Since obese patients have more fat distribution, the dose calculation should be evaluated carefully based on the real bodyweight or the corrected body weight according to the lipophilicity of the drug. In addition, clinicians usually determine the initial dose based on the patient's infection status, body weight, and renal function. The dose is calculated based on the patient's body weight for drugs with a narrow treatment range. Therefore, body weight was one of the important factors examined in this study.

Serum creatinine (SCR) is derived from the decomposition of serum creatinine due to normal muscle activity. SCR would be filtered from the blood excreted with urine in people having normal kidney functions, where the kidney is responsible for more than 90% of creatinine metabolism. As a result, SCR can be used as an indicator to monitor kidney functions. The normal value of SCR varies with gender. Thus, gender was also included as an input value.

Ultimately, the dependent category variable of Table 4—“suitability of vancomycin dosing regimen” is classified according to the value of trough-based vancomycin TDM. The trough concentration of the drug in the blood test report is better between 10 and 20 mg/L [7].

Descriptive statistics of the datasets

The descriptive statistics about the datasets are shown in Table 5.

Pre-processing and partitioning of data

As the differences in the units of data may affect the results, this study scaled the data equal to the interval of 0–1 using the Min–Max scaling formula and thus improved the rate of convergence and model accuracy [24].

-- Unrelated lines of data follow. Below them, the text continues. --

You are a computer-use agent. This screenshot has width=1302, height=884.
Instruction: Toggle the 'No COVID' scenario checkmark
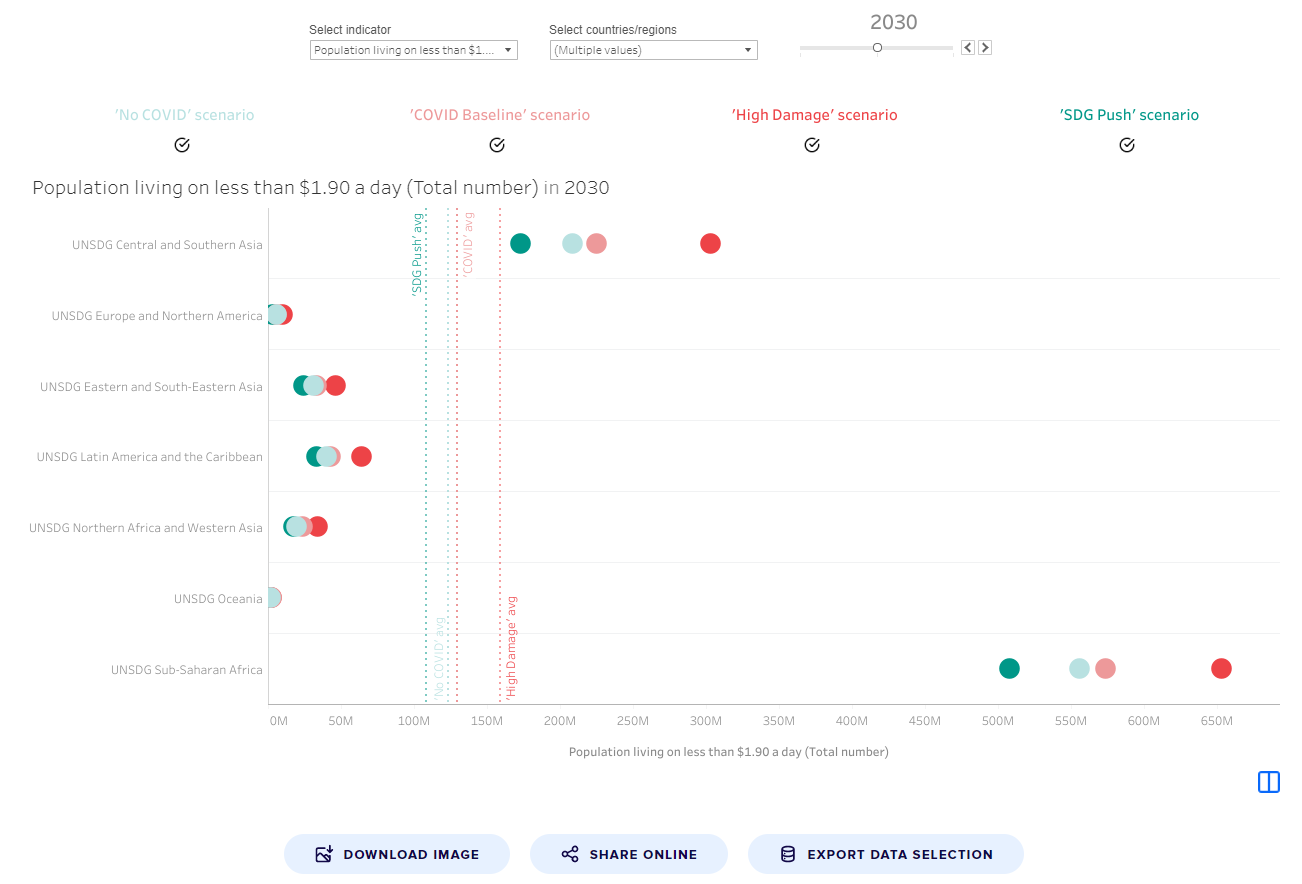pyautogui.click(x=182, y=145)
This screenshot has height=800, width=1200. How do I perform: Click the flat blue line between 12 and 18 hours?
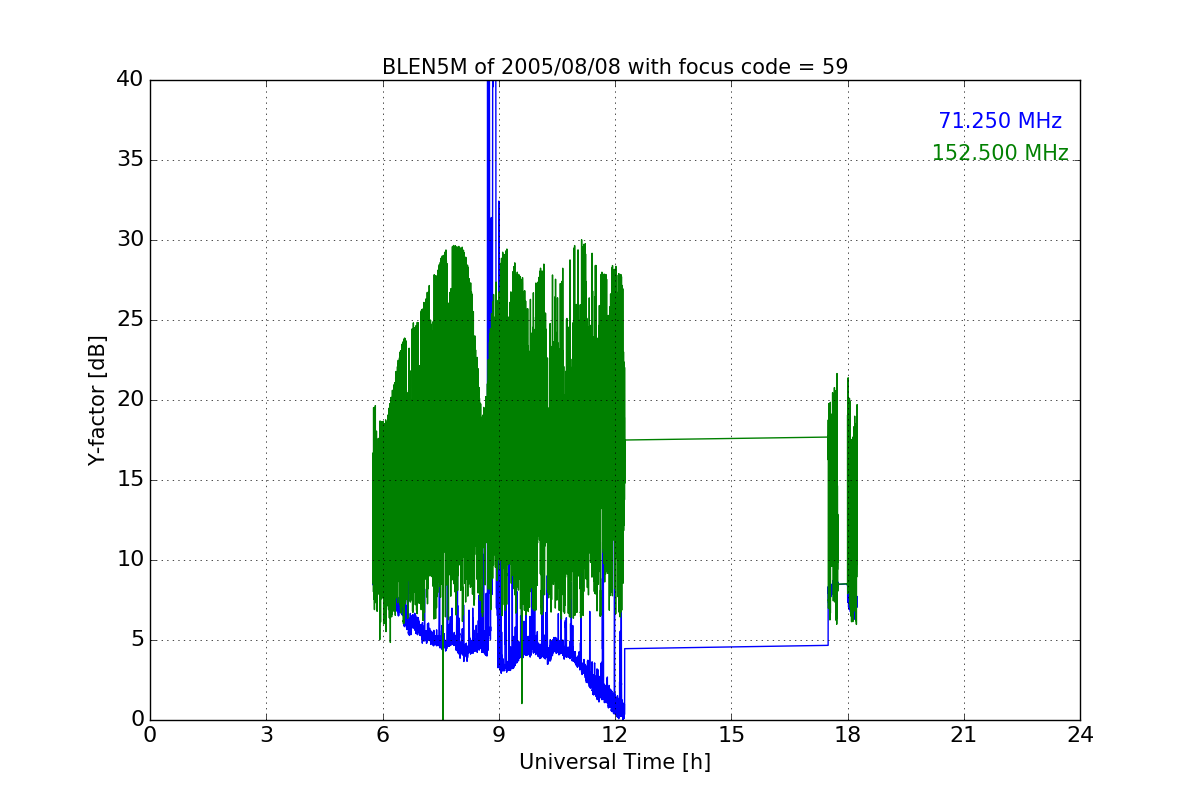pos(727,647)
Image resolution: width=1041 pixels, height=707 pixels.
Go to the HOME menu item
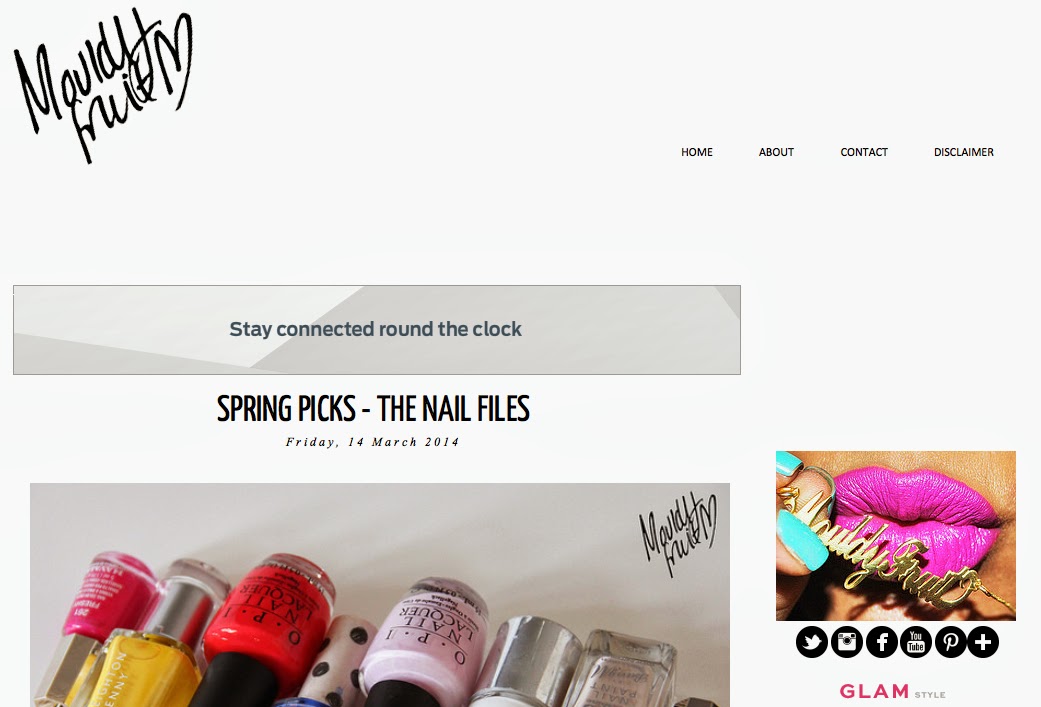tap(696, 152)
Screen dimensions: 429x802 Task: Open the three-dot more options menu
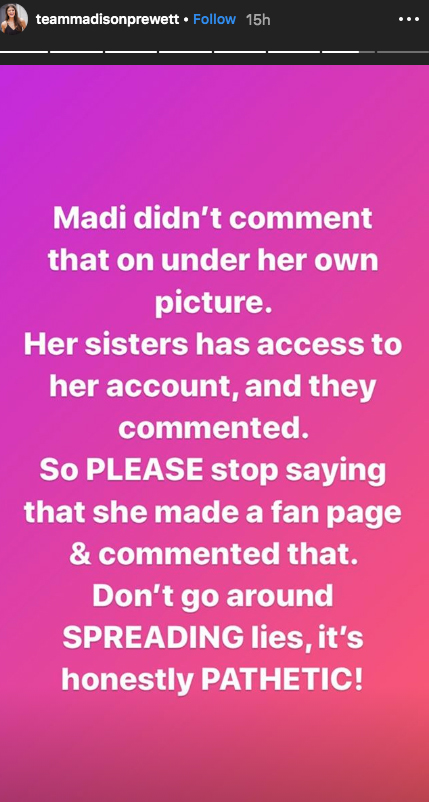coord(409,19)
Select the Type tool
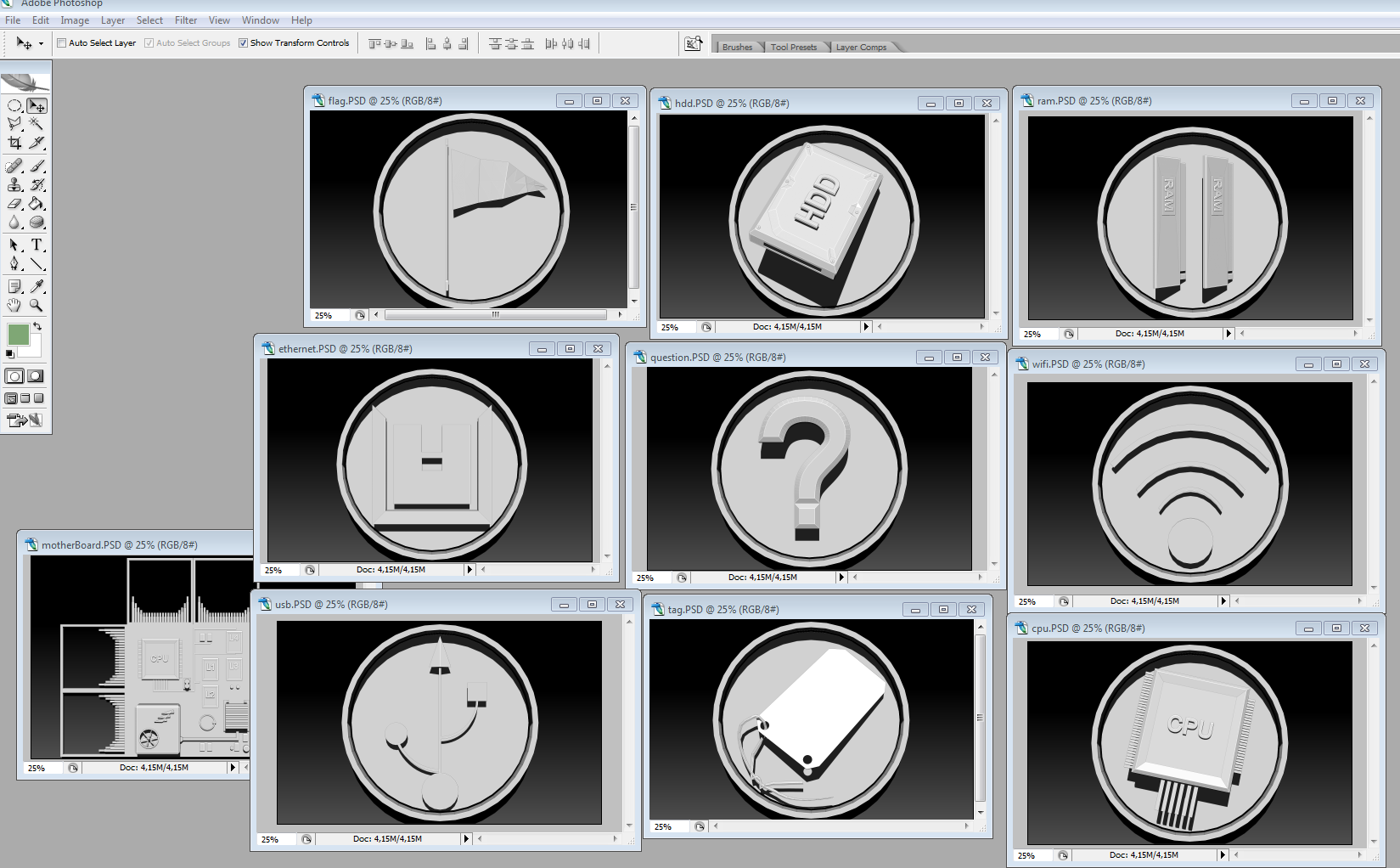Viewport: 1400px width, 868px height. click(x=37, y=245)
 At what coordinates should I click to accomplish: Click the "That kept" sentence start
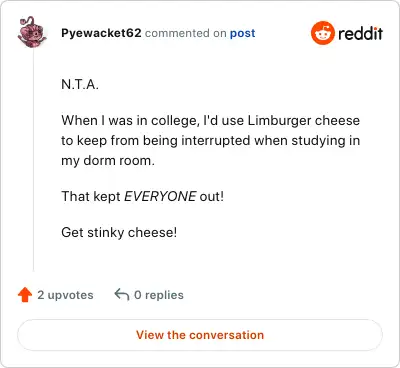(91, 196)
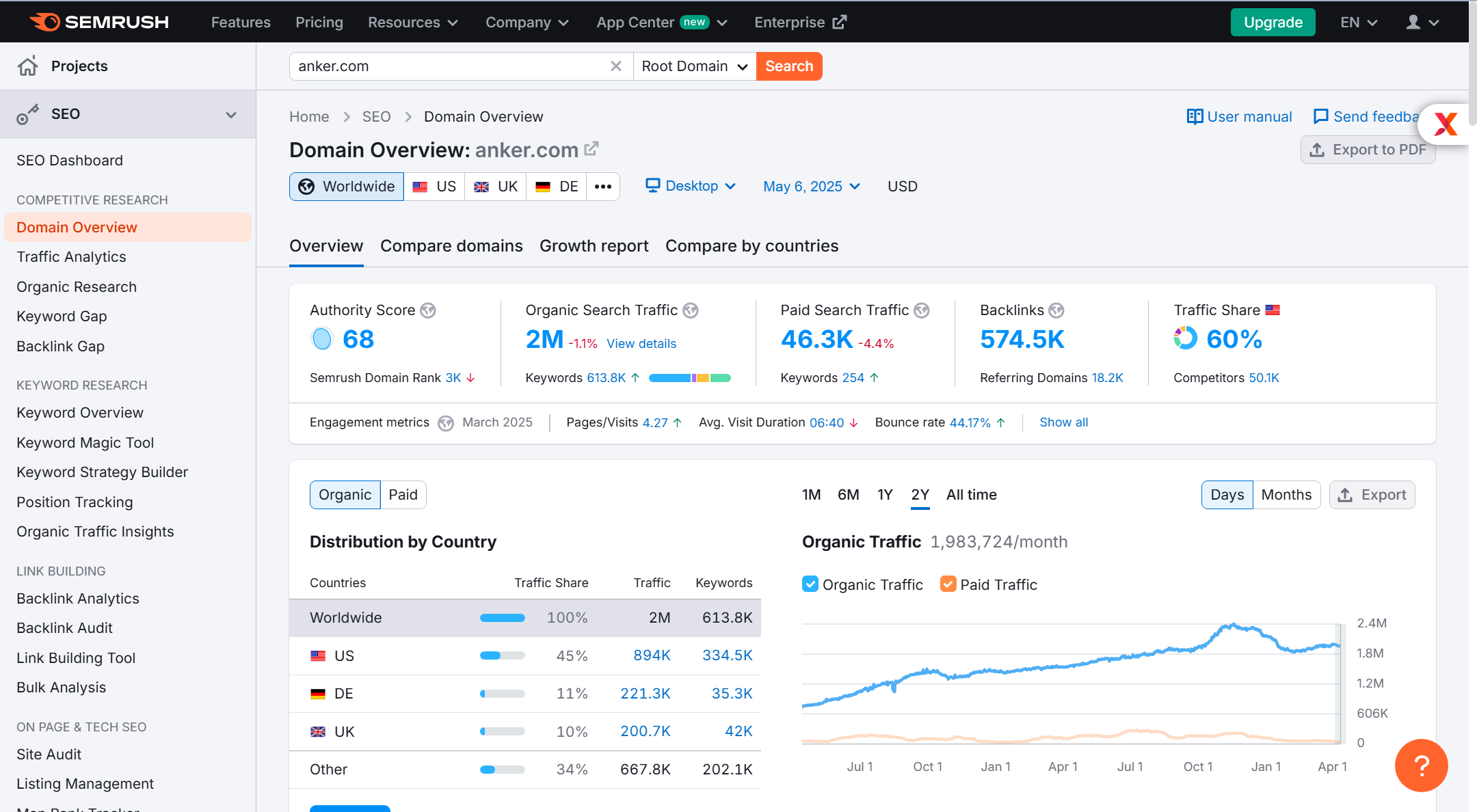
Task: Open View details link for organic traffic
Action: point(641,344)
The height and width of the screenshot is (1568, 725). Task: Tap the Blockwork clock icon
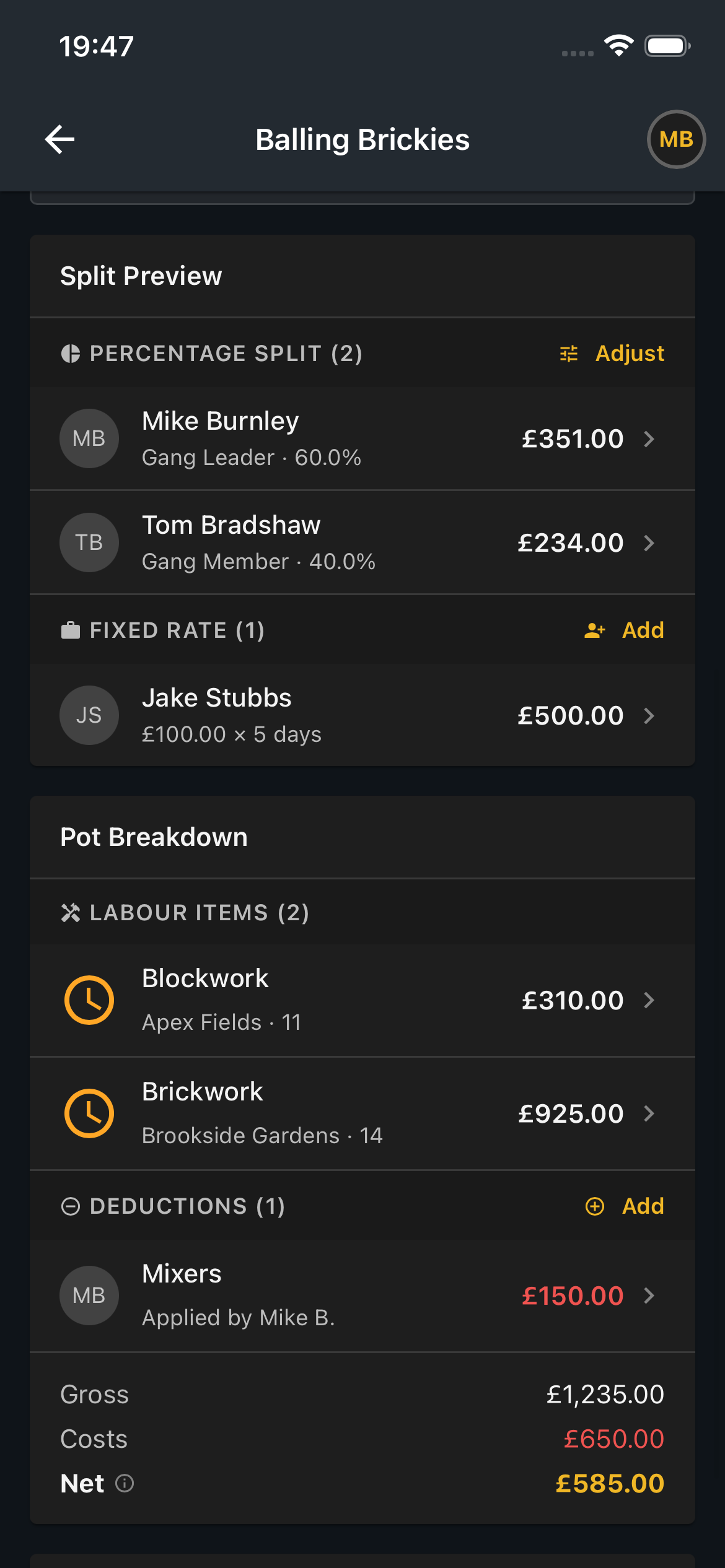tap(89, 1000)
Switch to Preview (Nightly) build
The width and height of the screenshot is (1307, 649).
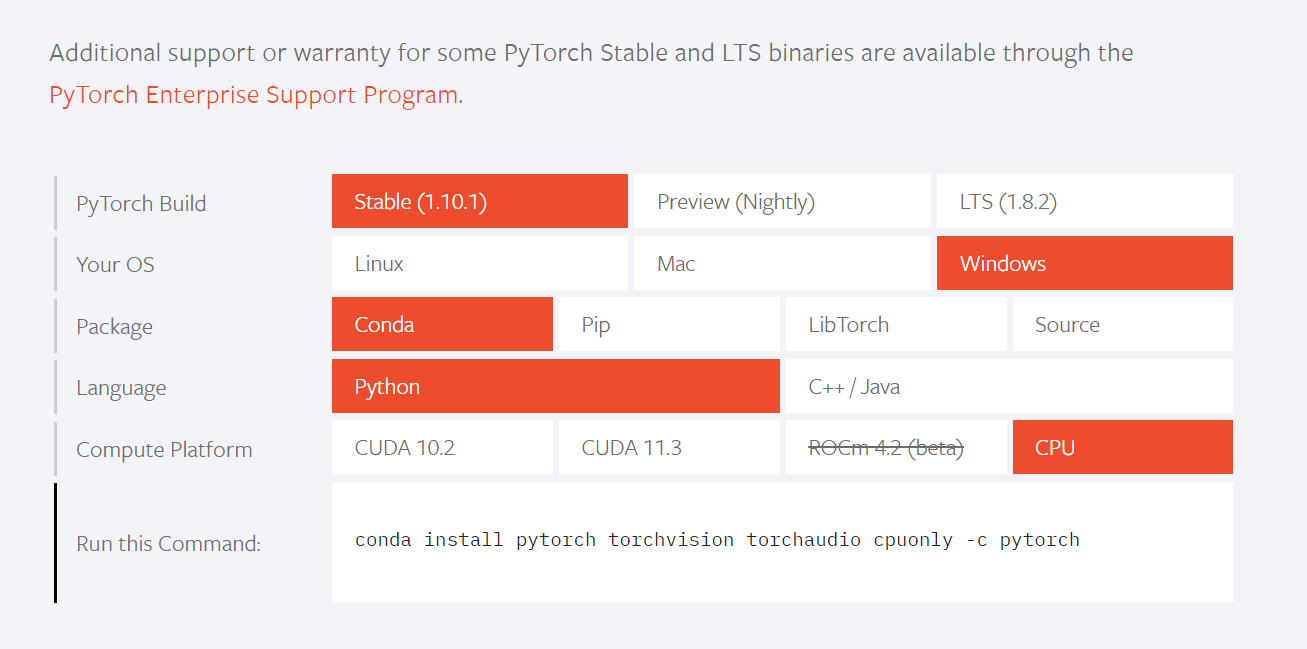[782, 201]
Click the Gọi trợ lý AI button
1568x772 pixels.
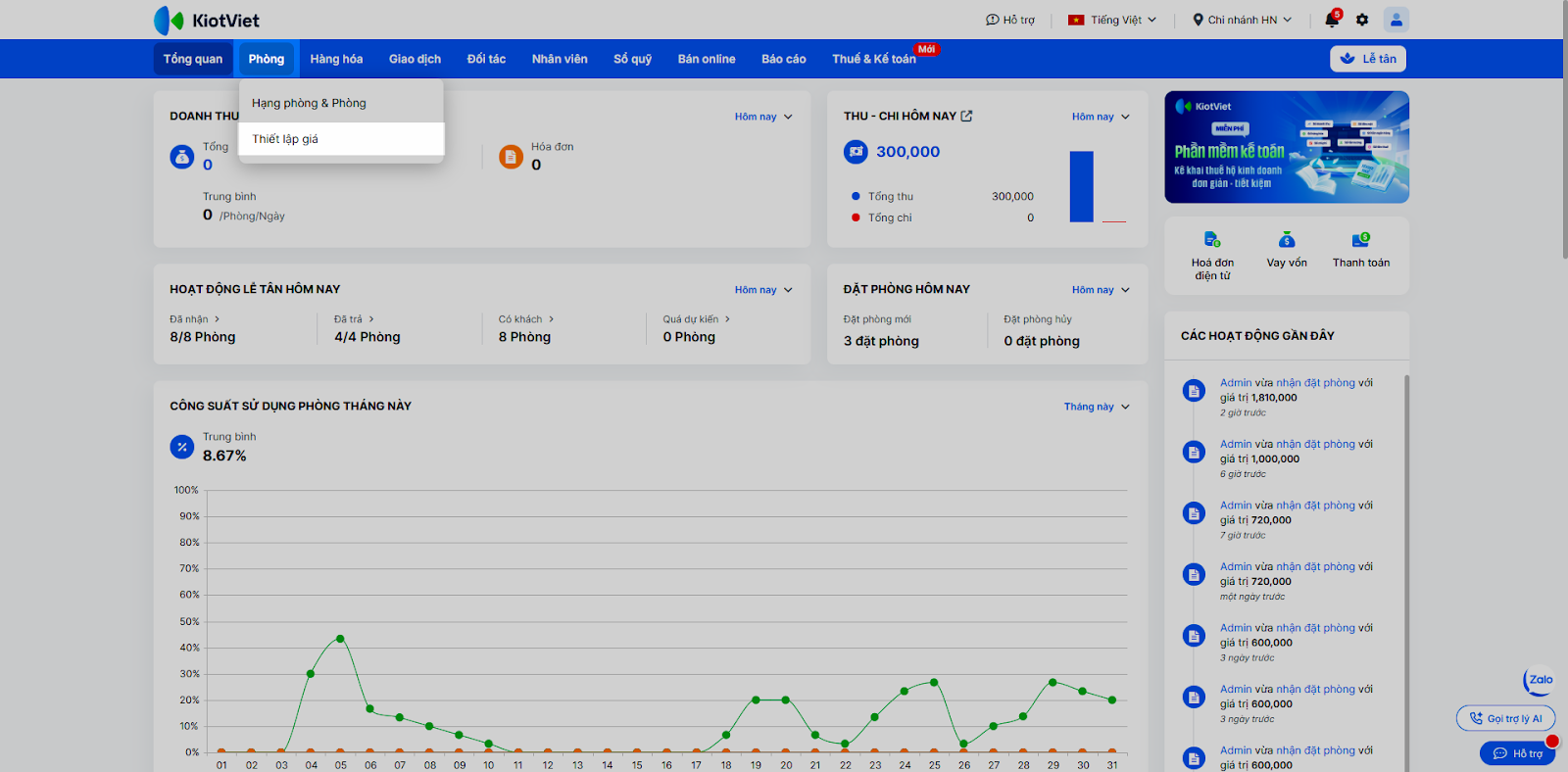click(x=1505, y=718)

$$X_{\mathit{nom}}=\frac{X-X_{\mathit{min}}}{X_{\mathit{max}}-X_{\mathit{min}}},$$ 4

where $X_{\mathit{nom}}$ represents the result of data normalization, $X_{\mathit{min}}$ represents the minimum value in the data, and $X_{\mathit{max}}$ represents the maximum value.

After pre-processing, 85% of the data were randomly partitioned for model training, where 80% were used as the training dataset, 20% as the validation dataset, and the remaining 15% as the test dataset to validate the model. To ensure the evaluation of the model fitting performance, tenfold cross-validation was used in this study.

Abbreviations

AMR

Antimicrobial resistance

TDM

Therapeutic drug monitoring

ROC

Receiver operating characteristic

AUC

Area under the ROC curve

SCR

Serum creatinine

Author contributions

W-HH, T-HH and YJC contributed equally to the algorithm design and theoretical analysis. L-YZ, FFL and Y-CL contributed equally to the quality control and document reviewing. All authors read and approved the final manuscript.

Funding

Publication costs are funded by the Ministry of Science and Technology, Taiwan, under grants MOST 110-2221-E-037-005 and MOST 110-2410-H-037-001. The design and part writing costs of the study are funded by NKUST-KMU JOINT RESEARCH PROJECT (#NKUSTKMU-110-KK-002) and the “Intelligent Manufacturing Research Center” (iMRC) from the Featured Areas Research Center Program within the framework of the Higher Education Sprout Project by the Ministry of Education (MOE) in Taiwan.

Availability of data and materials

The data that support the findings of this study are available from Kaohsiung Medical University Hospital but restrictions apply to the availability of these data, which were used under license for the current study, and so are not publicly available. Data are however available from the authors upon reasonable request and with permission of Kaohsiung Medical University Hospital.

Declarations

Ethics approval and consent to participate

Not applicable.

Consent for publication

Not applicable.

Competing interests

The authors declare that they have no competing interests.